Sefarad: acendendo a luz de nossa herança - L'dor vador - artigo de Denise Sabino Villanova

Sefarad, ou "a expulsão Sepharadi", por intolerância, injustiça, aconteceu em 1492. Ao escrever este relatório, minha intenção era registrar e tornar públicas as histórias de muitas famílias judias no mundo, que foram privadas de praticar sua fé e a de seus antepassados. Foi um exercício rico, uma descoberta através de muitas memórias e documentos, coletando informações, na esperança de que isso faça as pessoas verem pelo que os antepassados dos Bnei Anussim passaram.

Pesquisar sobre Sefarad parece trazer o renascimento de velhos valores que nunca deveriam ter sido apagados, porque constituem uma herança, um rico e importante legado cultural. História difícil de escrever, a de um povo que foi submetido a tanta violência por diferentes grupos humanos, um povo que deixou tudo para trás: documentos, livros e até mesmo sua fé, que os monarcas católicos também tentaram tirar deles. Tudo o que podiam fazer era passar seus hábitos e valores de geração em geração, oralmente, até mesmo hoje.

Quem são os Sephardim? Como chegaram ao século 21?

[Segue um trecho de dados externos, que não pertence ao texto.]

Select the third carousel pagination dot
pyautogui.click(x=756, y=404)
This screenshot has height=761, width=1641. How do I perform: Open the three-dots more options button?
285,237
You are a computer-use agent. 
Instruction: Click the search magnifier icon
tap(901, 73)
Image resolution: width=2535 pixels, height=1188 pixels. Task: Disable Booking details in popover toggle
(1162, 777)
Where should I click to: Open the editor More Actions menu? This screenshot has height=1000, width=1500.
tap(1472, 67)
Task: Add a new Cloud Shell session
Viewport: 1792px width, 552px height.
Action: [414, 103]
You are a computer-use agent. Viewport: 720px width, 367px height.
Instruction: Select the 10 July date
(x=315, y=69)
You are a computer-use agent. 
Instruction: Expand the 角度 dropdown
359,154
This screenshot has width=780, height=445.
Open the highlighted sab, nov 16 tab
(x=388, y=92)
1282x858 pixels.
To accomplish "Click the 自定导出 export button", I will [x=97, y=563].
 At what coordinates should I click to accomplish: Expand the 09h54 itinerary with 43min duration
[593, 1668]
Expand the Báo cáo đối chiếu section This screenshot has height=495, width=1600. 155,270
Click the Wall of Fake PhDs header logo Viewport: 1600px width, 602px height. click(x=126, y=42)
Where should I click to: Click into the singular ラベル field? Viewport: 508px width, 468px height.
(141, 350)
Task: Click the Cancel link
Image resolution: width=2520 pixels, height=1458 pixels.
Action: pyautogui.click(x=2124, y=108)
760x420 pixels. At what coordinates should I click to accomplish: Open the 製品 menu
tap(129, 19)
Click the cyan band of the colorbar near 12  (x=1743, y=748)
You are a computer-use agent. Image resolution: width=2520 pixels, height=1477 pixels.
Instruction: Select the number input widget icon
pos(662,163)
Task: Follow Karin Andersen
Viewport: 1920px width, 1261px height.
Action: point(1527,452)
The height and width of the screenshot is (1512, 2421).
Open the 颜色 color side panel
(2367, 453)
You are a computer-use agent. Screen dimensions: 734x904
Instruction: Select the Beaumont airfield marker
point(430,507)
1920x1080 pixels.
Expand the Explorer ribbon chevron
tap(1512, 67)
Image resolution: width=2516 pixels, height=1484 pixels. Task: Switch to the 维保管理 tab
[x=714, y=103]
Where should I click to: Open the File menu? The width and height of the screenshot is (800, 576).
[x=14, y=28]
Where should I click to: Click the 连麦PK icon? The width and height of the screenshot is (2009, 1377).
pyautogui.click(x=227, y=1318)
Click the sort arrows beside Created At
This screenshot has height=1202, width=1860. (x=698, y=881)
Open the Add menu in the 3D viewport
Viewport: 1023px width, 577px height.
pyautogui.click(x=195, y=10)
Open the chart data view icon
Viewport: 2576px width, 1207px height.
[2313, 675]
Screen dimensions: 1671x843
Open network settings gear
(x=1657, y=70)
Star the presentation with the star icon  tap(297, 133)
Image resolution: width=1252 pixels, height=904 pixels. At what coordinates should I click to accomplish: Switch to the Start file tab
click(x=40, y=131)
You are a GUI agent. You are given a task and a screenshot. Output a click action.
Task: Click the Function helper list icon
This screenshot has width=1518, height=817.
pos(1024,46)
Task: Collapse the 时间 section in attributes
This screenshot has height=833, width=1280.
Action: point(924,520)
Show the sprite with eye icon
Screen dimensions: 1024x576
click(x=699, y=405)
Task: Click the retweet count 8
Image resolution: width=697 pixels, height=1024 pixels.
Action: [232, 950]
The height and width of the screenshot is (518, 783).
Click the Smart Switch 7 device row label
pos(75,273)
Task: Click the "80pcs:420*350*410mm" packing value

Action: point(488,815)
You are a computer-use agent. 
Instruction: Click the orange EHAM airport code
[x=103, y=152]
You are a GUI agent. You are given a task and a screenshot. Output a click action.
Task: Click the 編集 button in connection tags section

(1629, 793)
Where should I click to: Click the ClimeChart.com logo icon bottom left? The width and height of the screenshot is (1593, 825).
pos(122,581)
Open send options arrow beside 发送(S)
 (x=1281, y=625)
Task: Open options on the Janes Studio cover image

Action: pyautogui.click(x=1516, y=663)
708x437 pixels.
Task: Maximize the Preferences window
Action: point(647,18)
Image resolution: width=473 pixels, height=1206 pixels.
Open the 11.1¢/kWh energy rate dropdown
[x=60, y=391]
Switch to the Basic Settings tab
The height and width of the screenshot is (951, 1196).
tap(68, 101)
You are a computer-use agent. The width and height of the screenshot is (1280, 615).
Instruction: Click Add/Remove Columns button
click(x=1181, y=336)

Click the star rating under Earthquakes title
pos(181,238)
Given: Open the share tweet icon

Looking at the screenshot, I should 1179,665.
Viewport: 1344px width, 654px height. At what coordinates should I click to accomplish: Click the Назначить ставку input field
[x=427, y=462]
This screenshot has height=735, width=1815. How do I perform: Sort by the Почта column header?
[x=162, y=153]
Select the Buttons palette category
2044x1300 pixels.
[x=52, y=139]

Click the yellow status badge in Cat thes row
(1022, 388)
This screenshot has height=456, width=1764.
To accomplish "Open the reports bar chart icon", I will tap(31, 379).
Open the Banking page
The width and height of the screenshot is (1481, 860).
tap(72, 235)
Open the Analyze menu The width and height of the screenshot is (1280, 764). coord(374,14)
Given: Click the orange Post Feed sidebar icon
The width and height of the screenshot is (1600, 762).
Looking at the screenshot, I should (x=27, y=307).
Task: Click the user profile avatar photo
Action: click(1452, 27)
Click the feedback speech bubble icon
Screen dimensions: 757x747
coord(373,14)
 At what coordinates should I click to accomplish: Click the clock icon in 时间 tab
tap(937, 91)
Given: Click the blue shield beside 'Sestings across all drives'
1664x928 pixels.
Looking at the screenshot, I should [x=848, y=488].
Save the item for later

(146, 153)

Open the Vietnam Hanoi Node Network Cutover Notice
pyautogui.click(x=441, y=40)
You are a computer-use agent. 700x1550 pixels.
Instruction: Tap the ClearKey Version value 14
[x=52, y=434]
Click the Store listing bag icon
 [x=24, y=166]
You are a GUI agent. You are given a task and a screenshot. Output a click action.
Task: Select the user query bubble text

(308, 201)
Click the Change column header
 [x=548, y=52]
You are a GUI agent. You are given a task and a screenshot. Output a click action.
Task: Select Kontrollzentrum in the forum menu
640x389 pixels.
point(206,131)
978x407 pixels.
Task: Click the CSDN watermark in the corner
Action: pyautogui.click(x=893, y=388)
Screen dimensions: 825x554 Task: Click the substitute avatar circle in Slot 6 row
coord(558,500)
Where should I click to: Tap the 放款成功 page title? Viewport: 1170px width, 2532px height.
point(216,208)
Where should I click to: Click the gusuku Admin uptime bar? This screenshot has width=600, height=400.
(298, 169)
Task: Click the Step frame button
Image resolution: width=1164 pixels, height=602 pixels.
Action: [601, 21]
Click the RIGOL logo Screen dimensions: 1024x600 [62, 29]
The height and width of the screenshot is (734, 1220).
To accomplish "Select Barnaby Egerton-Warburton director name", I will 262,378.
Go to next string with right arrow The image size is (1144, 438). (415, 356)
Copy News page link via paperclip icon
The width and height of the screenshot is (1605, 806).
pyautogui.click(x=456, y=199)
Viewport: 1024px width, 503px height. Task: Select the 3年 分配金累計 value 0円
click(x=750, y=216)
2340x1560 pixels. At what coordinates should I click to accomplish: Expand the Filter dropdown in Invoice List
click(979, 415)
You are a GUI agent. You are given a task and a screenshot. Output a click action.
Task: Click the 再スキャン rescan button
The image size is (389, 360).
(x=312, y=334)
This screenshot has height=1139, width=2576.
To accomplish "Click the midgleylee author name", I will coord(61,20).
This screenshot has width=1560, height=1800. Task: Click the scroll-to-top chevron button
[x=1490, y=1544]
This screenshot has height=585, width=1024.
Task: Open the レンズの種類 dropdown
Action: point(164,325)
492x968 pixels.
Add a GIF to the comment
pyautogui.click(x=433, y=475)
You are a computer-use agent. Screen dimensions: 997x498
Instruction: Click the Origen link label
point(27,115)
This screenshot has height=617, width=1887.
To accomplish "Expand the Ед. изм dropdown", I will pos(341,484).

Os Sephardim eram, em primeiro lugar, judeus que se estabeleceram na Espanha e em Portugal, na Península Ibérica. Mas depois de serem expulsos de lá, o termo é usado para judeus do Marrocos, Grécia, Itália e Turquia, entre outros países. 

Algumas pessoas, sem saber onde posicionar grupos judeus da Síria, também os chamam assim, mas isso não é correto, já que são Mizrahim. 

Os Sephardim chegaram à Península Ibérica após a destruição do Segundo Templo, em Jerusalém, pelo general romano Tito, por volta do ano 70 da Era Comum, embora algumas fontes digam que chegaram até mesmo antes disso. 

Durante séculos, os Sephardim viveram alguns períodos de paz e outros de muitas torturas na Península Ibérica. Muito antes de sua expulsão, os judeus foram objeto de conversões em massa e massacres em várias ocasiões.

No século VIII, precisamente em 711, o muçulmano Tariq bin Ziad invadiu o que hoje conhecemos como Espanha, com seu exército mouro, passando pelo Estreito de Gibraltar, para tomá-lo dos visigodos, estes convertidos ao catolicismo. 

Os judeus, sempre tão humilhados pelos cristãos, não tinham nada a perder, então eles foram a favor da invasão. Eles provavelmente pensaram que, se pela lei cristã, estavam sendo tão maltratados, não poderia ser pior sob as leis muçulmanas. 

Mas os cristãos, que século após século perseguiram os judeus, os puniram à forca, os rejeitaram, os mataram, os julgaram, condenaram, tentaram apagar sua fé, tiraram as crianças e livros sagrados de suas casas, consideraram os judeus traidores pelo apoio à invasão muçulmana. 

A invasão acabou sendo muito boa para o povo judeu. Os muçulmanos precisavam de mentes desenvolvidas para trabalhar para eles, para construir uma sociedade que fosse - e foi - um modelo de referência para o resto da Europa. Dessa forma, os judeus tornaram-se astrônomos, médicos, matemáticos, financistas, por exemplo, e floresceram socialmente. 

Esta fase foi chamada de "Idade de Ouro". Durou até 1492, quando os cristãos retomaram o último reino governado pelos muçulmanos, Granada, em 2 de janeiro (desde 722). O rei Fernando II de Aragão e a Rainha Isabel I de Castela, casal chamado de "os monarcas católicos", assinaram o Decreto de Expulsão no Palácio de Alhambra em 31 de março de 1492 (de acordo com o calendário hebraico, 9 Av, 5252 - um dia de luto, pela queda de Jerusalém) que deu aos judeus quatro meses para partir. Eles assinaram o decreto pensando que os judeus não iriam embora, mas se converteriam. 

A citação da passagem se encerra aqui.